Data deduplication, or dedupe for short, is a method used to minimize redundant copies of data stored to a storage device.
By Howard Young
Dedupe is often used in the context of backing up individual files or storage area networks and will use techniques comprising of compression and duplication identification and elimination. The combination optimizes the backup storage system with goals of reducing requirements in both time and storage space needed to perform a backup and restore. Solutions which are deployed are at the object/file or block level and benefit users at two different levels.

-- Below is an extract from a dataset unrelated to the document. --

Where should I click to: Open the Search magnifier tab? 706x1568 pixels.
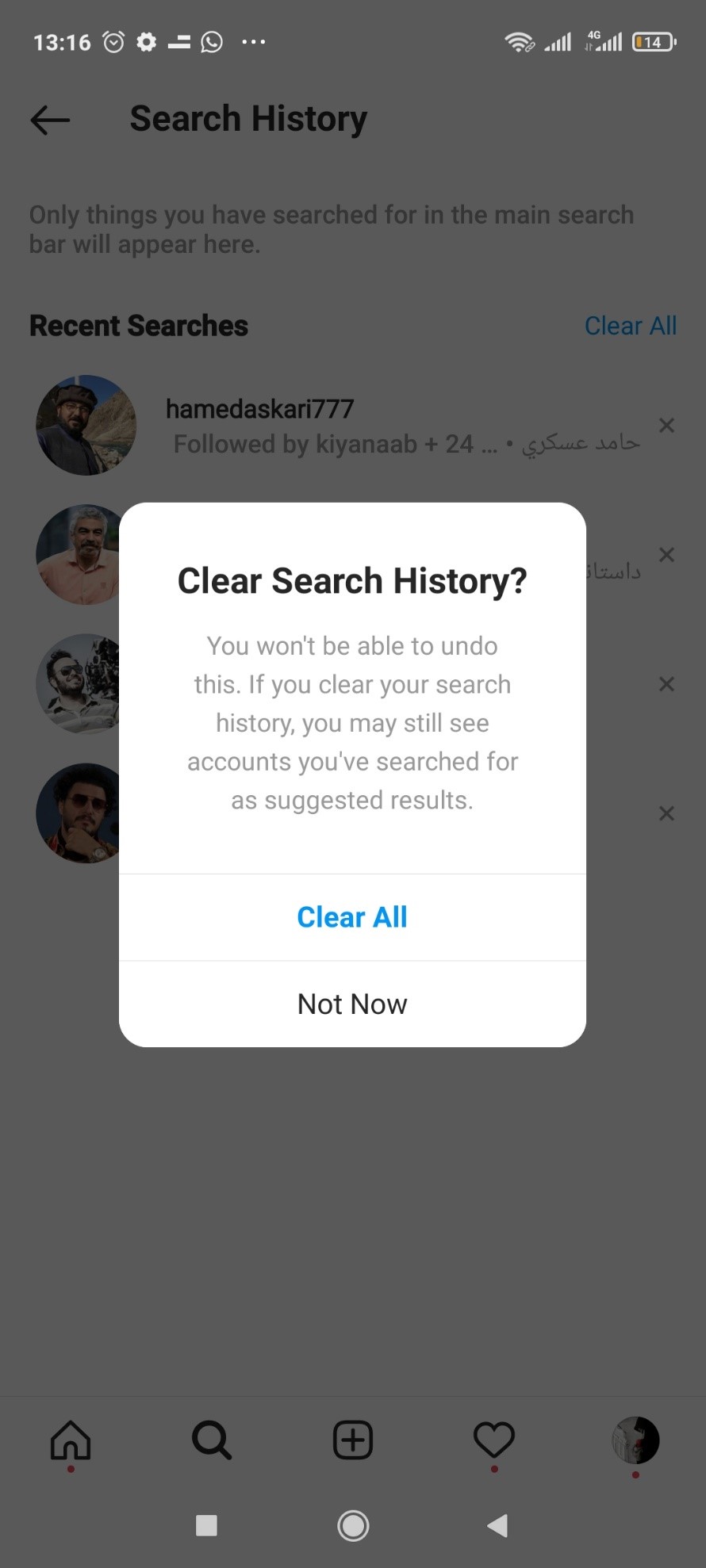(212, 1440)
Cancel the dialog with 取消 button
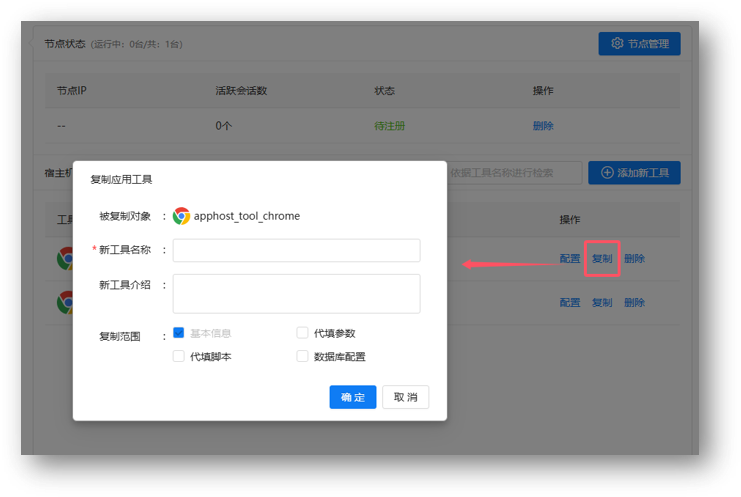The image size is (741, 497). pyautogui.click(x=405, y=397)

Storing objects once, or in the generic case of files, is often difficult since it usually involves multiple schemes to minimize redundant copies of the files. The typical process employed results in saving the baseline file and changes to the file. This works best in desktop environments where only revisions to the files are saved. Often IT departments will install software which performs nightly backups to capture the changes to files an employee makes during the day. These files are pushed to a backup system which may reside local to the company or distributed to the cloud as in the case of Iron Mountain. Best practices include an application which will allow the user to restore file revisions without the aid of IT staff.

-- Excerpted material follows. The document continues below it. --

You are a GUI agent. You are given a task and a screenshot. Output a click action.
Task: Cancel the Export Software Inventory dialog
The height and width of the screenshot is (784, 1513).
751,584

Block level deduplication inspects chunks of data written to an appliance during a system level backup. The appliance detects duplicate data and replaces the written data with a reference to where the data is stored on the appliance. Since the data does not need to be written to disk, the time it takes to perform the write is substantially faster. Overall, this reduces backup time and the amount of storage need to backup the system. Trends in utilizing backup software that can query an appliance prior to committing the data to the device, are becoming common. This reduces the transport time especially as cloud appliances are becoming widely available.